I'm working on a financial project that requires to write my own transformer and estimator, so I have a scores_ method under my transformer and a residuals_ method under my estimator:
Eg:
class my_transformer(base.BaseEstimator, base.TransformerMixin):
def __init__(self, some_arg):
self.some_arg=some_arg
def fit(self, X, y=None):
return self
def scores_(self, X):
return somefunc(X, y, self.some_arg)
def transform(self, X):
scores=self.scores_(X)
return factorSelect(scores,X)
and
class my_estimator(base.BaseEstimator, base.RegressorMixin):
def __init__(self, some_arg):
self.some_arg=some_arg
def fit(self, X, y):
some_other_func(X,y,self.some_arg)
return self
def predict(self, X):
result=some_other_other_func(X)
return result
def residuals(self, X, y):
result=self.predict(X)
return result.sub(y,axis='index')
So now I setup my pipeline like this:
pipe=Pipeline([
('transformer', my_transformer(some_arg)),
('Estimator',my_estimator(some_arg))
])
This works well when doing fit and predict:
pipe.fit(X,y)
pipe.predict(X)
However, I need to get the scores
and residuals
for the following steps. I can only get access by:
pipe['transformer'].scores(X)
pipe['estimator'].residuals(Not_X,y)
Here, the .scores
works well, but for .residuals
, I have to put in Not_X=pipe['transformer'].fit_transform(X)
instead of X..
This is troublesome and contradicts the purpose of using the pipeline... So, how should I do it with PipeLine? If PipeLine won't do this, any other suggestions???
Thank you!
How should I do it with Pipeline?
The same way you handle any programming task interfacing with other people's code -- add layers till it does what you want ;)
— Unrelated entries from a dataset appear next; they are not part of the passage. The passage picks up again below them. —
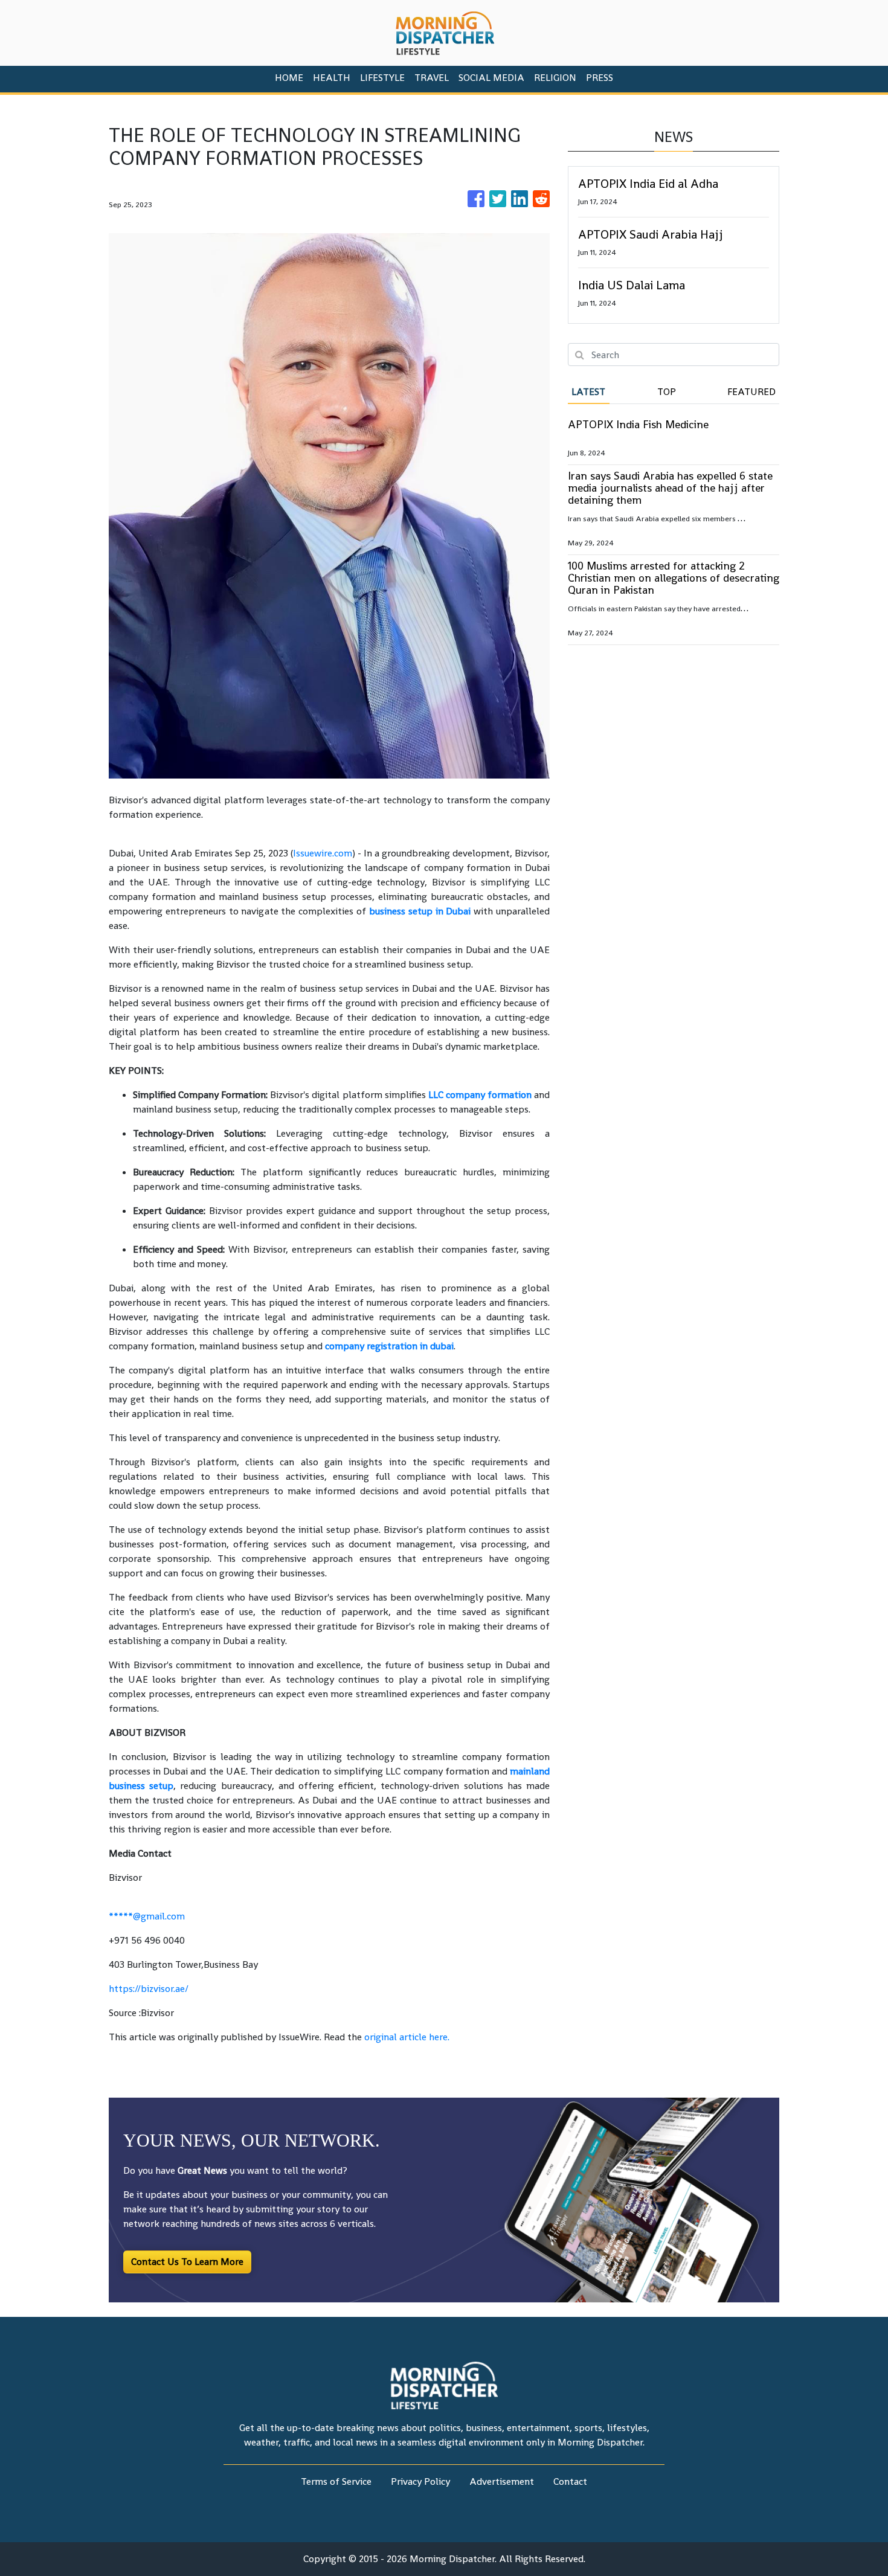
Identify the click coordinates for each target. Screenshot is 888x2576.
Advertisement (501, 2481)
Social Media (491, 77)
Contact (570, 2481)
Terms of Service (336, 2481)
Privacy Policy (420, 2481)
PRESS (599, 77)
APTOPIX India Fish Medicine (638, 424)
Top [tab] (666, 391)
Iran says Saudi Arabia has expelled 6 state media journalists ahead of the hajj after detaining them (670, 488)
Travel (431, 77)
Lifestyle (382, 77)
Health (331, 77)
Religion (555, 77)
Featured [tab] (751, 391)
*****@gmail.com (147, 1916)
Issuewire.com (322, 853)
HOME (289, 77)
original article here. (406, 2037)
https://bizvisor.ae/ (148, 1988)
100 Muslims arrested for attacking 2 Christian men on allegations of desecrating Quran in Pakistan (673, 578)
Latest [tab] (588, 391)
In particular, the functionality you want isn't that complicated. The hardest part of the problem is figuring out what you want the syntax to look like (it's not obvious for example that you would always want to transform just the first argument of any function you're accessing), and given sklearn's focus on clean docs and simple APIs it's not surprising that they haven't tackled that your exact use case yet.
Something like the following should serve as inspiration (the only really finicky bit is using __getattr__
to override attribute access -- that's the reason we can type some_partial_pipeline.residuals
even though PartialPipeline
doesn't have a residuals
attribute. See the getattr docs):
from sklearn.pipeline import Pipeline as _Pipeline
class PartialPipeline:
"""Represents a sequence of steps without any of the bells and whistles of a sklearn.pipeline.Pipeline"""
def __init__(self, steps):
self._steps = steps
def __getattr__(self, attr_name):
obj = getattr(self._steps[-1][-1], attr_name)
if not callable(obj):
return obj
def _f(X, *args, **kwargs):
for _,v in self._steps[:-1]:
X = v.transform(X)
return obj(X, *args, **kwargs)
return _f
class Pipeline(_Pipeline):
"""Wrapper around sklearn.pipeline.Pipeline allowing easy access to the attributes of its steps"""
def __init__(self, steps, *, memory=None, verbose=False):
self.__steps = dict(steps) # Python >=3.6 for dict ordering
self.__memory = memory
self.__verbose = verbose
super().__init__(steps, memory=memory, verbose=verbose)
def at(self, step_name):
i = list(self.__steps).index(step_name)
return PartialPipeline(list(self.__steps.items())[:i+1])
#
# Example use
#
pipe=Pipeline([
('transformer', my_transformer(some_arg))
, ('estimator', my_estimator(some_arg))
])
scores = pipe.at('transformer').scores(X)
residuals = pipe.at('estimator').residuals(X, y)
# The thing you were already trying
custom_residuals = pipe['estimator'].residuals(X_pretransformed, y)
# E.g., if the estimator were an MLPRegressor
loss_values = pipe.at('estimator').loss_curve_
loss_values = pipe['estimator'].loss_curve_